Fragmento del ensayo –
-*-*-
Essay
¡Oh, anagnórisis!
COLUMN/COLUMNA

¡Oh, anagnórisis!

Francisco Hinojosa

UNO

Hace unas semanas tuve la oportunidad de presentar un libro de ensayos de Hernán Bravo Varela: Malversaciones sobre poesía, literatura y otros fraudes (Almadía, 2019) en el marco de la Feria Internacional del Libro de Oaxaca. Para hacerlo, hablé apenas acerca de algunos de los poetas tratados por el autor: Rubén Bonifaz Nuño, David Huerta, Emily Dickinson, Oscar Wilde, Williams Carlos Williams, T. S. Eliot y José Lezama Lima, entre otros. Y también de los temas a los que dedica la mitad de su libro: las manos, las editoriales independientes, un complot que él y dos amigos quisieron hacer contra Octavio Paz y Jaime Sabines sin saber que muchos años antes lo habían tratado de hacer los infrarrealistas, el grito, el apocalipsis, los emoticones y la crítica enfurecida y policial de Avelina Lesper sobre la obra de Teresa Margolles. Dejé para el final a dos de sus poetas también consentidos para contar una anécdota personal, que aquí amplío más.

DOS

Cuando era niño, hacia los doce años, iba con frecuencia a escuchar los ensayos de Eduardo Mata al frente de la OFUNAM en el Auditorio Justo Sierra, luego renombrado Ernesto Che Guevara. Acudía por alguna amistad que mi abuela paterna tenía con la familia de quien era entonces su pareja. (No recuerdo mucho más al respecto, salvo que fui a su boda, con pocos invitados, en algún lugar del estado de Puebla y que los programas de mano, ya perdidos, estaban firmados por él y por Angélica María, amiga de su esposa).
-*-*-
Datos del conjunto –
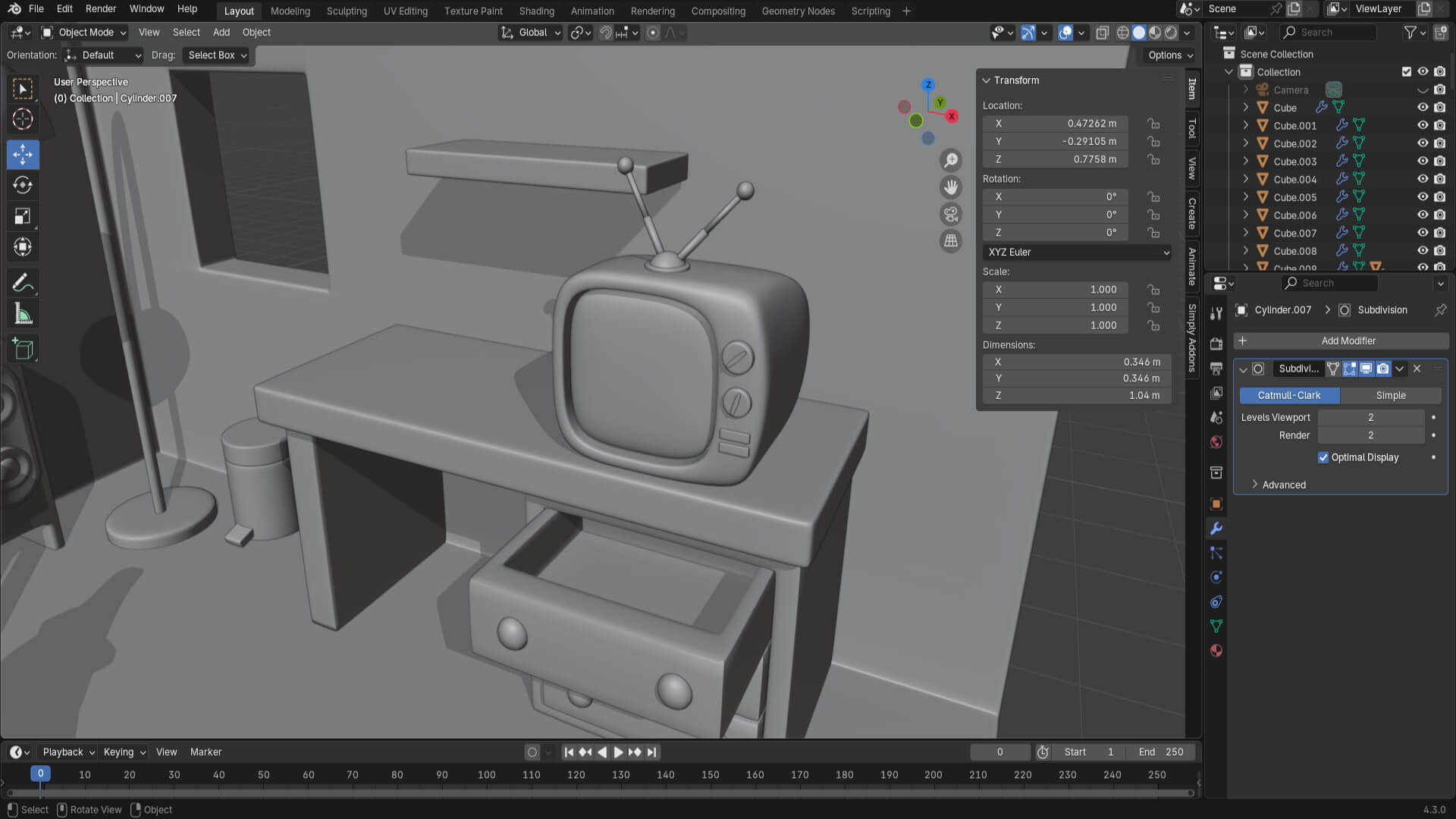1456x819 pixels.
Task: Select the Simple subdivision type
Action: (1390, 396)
-*-*-
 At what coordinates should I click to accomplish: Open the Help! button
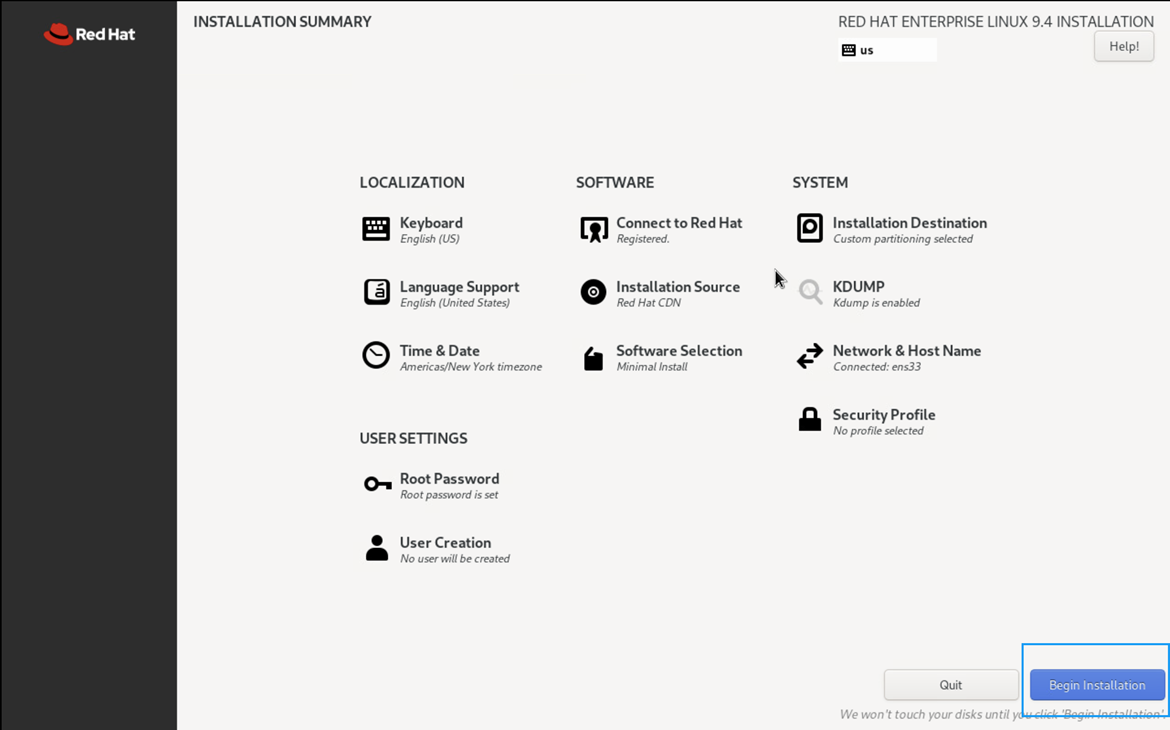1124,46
-*-*-
Tareas por hacer –
**a)** Devuelve sin cambios un trozo del ensayo: empieza en las palabras que contienen "Cuando era niño, hacia" y termina después de "de su esposa).".
**b)** Según el ensayo, ¿en qué feria se presentó el libro Malversaciones sobre poesía, literatura y otros fraudes?
Los datos son un material aparte y no tienen relación con el ensayo.

Respuestas por tarea –
**a)**
Cuando era niño, hacia los doce años, iba con frecuencia a escuchar los ensayos de Eduardo Mata al frente de la OFUNAM en el Auditorio Justo Sierra, luego renombrado Ernesto Che Guevara. Acudía por alguna amistad que mi abuela paterna tenía con la familia de quien era entonces su pareja. (No recuerdo mucho más al respecto, salvo que fui a su boda, con pocos invitados, en algún lugar del estado de Puebla y que los programas de mano, ya perdidos, estaban firmados por él y por Angélica María, amiga de su esposa).

**b)** En la Feria Internacional del Libro de Oaxaca.